MONTESSORO: In Asia, l’intervento dello Stato nell’economia non è solo appannaggio della Cina. Se si esclude Singapore – che è un’eccezione anche geografica, essendo di fatto una città-Stato –, tutti i Paesi asiatici registrano in vario modo l’intervento statale a sostegno dell’economia. Questo avviene anche in Giappone, considerato a torto un esempio di liberismo estremo...
Una chiesa distrutta a Poso durante 
gli scontri dell’8 dicembre 2001

Una chiesa distrutta a Poso durante gli scontri dell’8 dicembre 2001

Quali sono i rapporti tra l’Indonesia e i due grandi colossi asiatici, la Cina e l’India?
MONTESSORO: In passato le relazioni con la Cina erano decisamente modeste. L’economia indonesiana si basava prevalentemente sull’esportazione di petrolio e gas naturale, che ora ha un peso notevolmente minore nella bilancia commerciale del Paese. L’Indonesia è sempre stata considerata un gigante, ma un gigante di cui nessuno prevedeva una crescita vera, in grado di interagire significativamente nel mercato globale. Negli ultimi anni qualcosa è però cambiato, in virtù della crescita prodigiosa della Cina. La Repubblica popolare è davvero la “fabbrica del mondo”, e quello che vediamo è solo la punta dell’iceberg di uno sviluppo impressionante. Quel che è avvenuto in Cina ha cambiato il panorama economico mondiale. Alcuni Paesi ne soffrono, altri invece se ne giovano. È appunto il caso dei tanti Paesi asiatici che circondano il colosso cinese, tra cui l’Indonesia. Ad esempio l’Indonesia esporta in Cina in misura sempre crescente caucciù, perché questa materia prima è indispensabile per la produzione automobilistica cinese. E ancora: il fatto che l’Europa abbia introdotto misure antidumping nei confronti delle industrie delle calzature stanziate in Cina ha fatto sì che molte di queste aziende, per lo più multinazionali, delocalizzassero i loro impianti di produzione in Indonesia, dove si è avuto un boom del settore. Insomma, nell’insieme, l’Indonesia sta traendo enormi vantaggi dal nuovo dinamismo economico asiatico, cinese anzitutto, ma anche, in misura minore, indiano.

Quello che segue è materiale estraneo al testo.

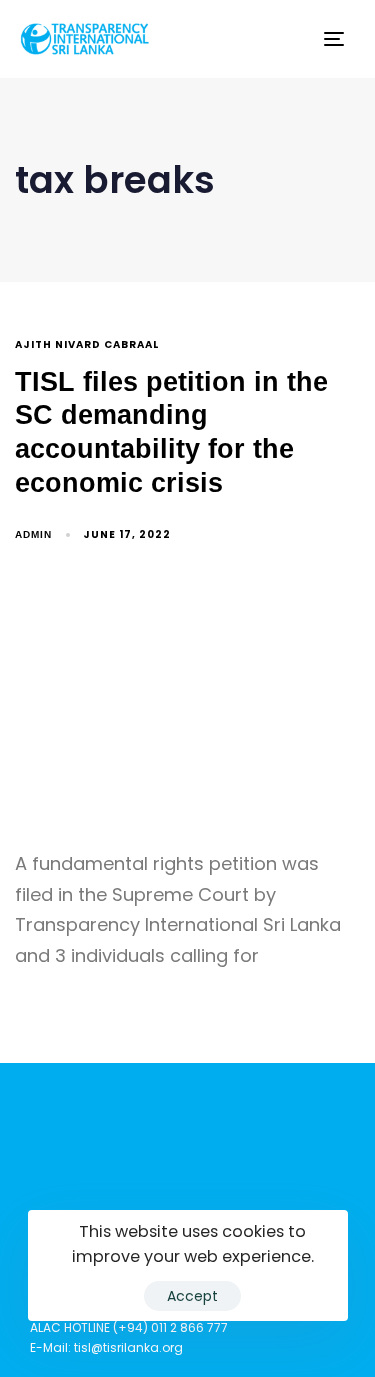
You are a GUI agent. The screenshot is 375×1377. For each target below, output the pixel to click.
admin (33, 534)
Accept (192, 1296)
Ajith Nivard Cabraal (87, 345)
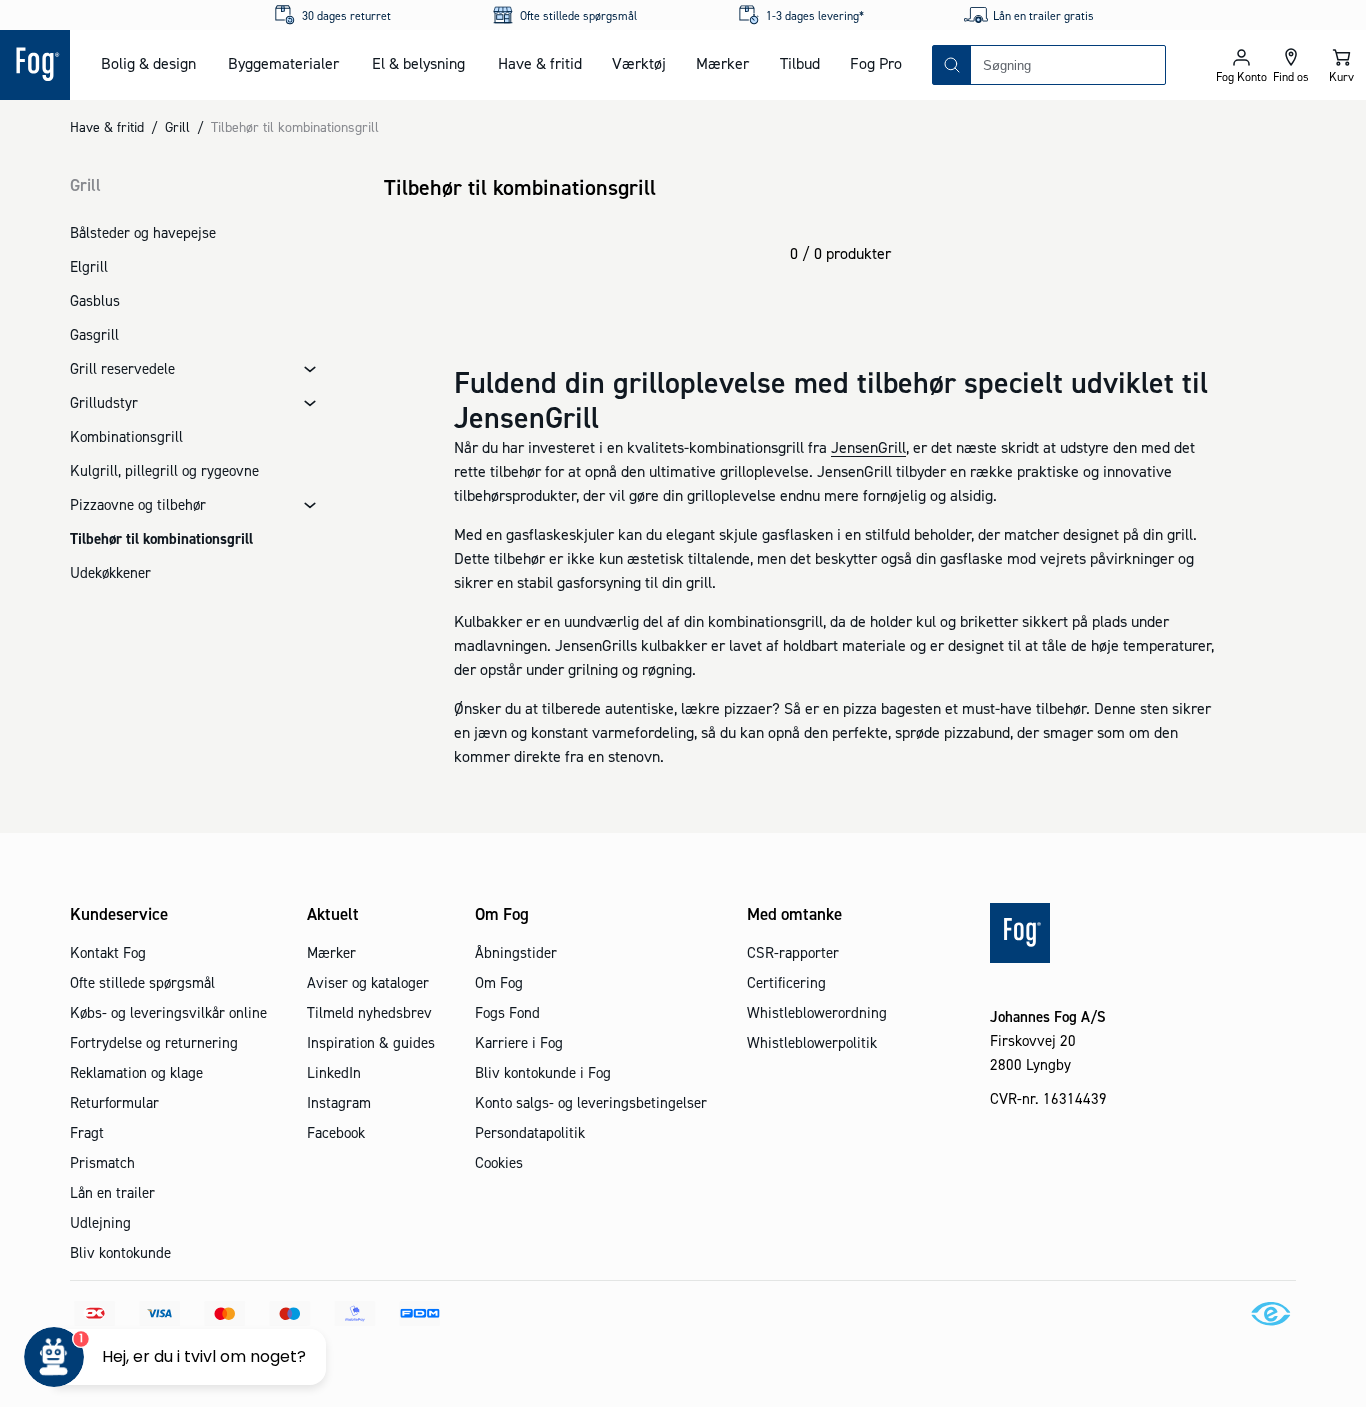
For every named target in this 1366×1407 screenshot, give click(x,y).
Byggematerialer (283, 63)
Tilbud (800, 63)
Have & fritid (540, 63)
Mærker (722, 63)
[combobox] (1068, 65)
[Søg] (952, 65)
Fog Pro (876, 63)
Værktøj (639, 63)
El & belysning (418, 63)
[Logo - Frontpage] (35, 65)
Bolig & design (148, 63)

Non crede che l’Indonesia possa giocare un ruolo significativo nell’ambito delle operazioni di peacekeeping dell’Onu?
MONTESSORO: Mi risulta che l’Indonesia sia già impegnata in operazioni di peacekeeping sotto l’egida dell’Onu. Questo per una serie di motivi: innanzitutto perché le forze armate indonesiane sono propense a ricercare fonti alternative per finanziare il proprio budget, e partecipare a queste missioni consente ai soldati di ricevere una paga più che dignitosa. Inoltre perché si tratta di un esercito altamente specializzato e, si può dire purtroppo, dotato di una notevole esperienza in attività di controguerriglia. Tra l’altro, trattandosi di un esercito formato per la maggior parte da musulmani, può risultare molto più gradito di altri in aree di crisi che riguardano i Paesi arabo-islamici. Da questo punto di vista credo possa costituire davvero una risorsa per le Nazioni Unite.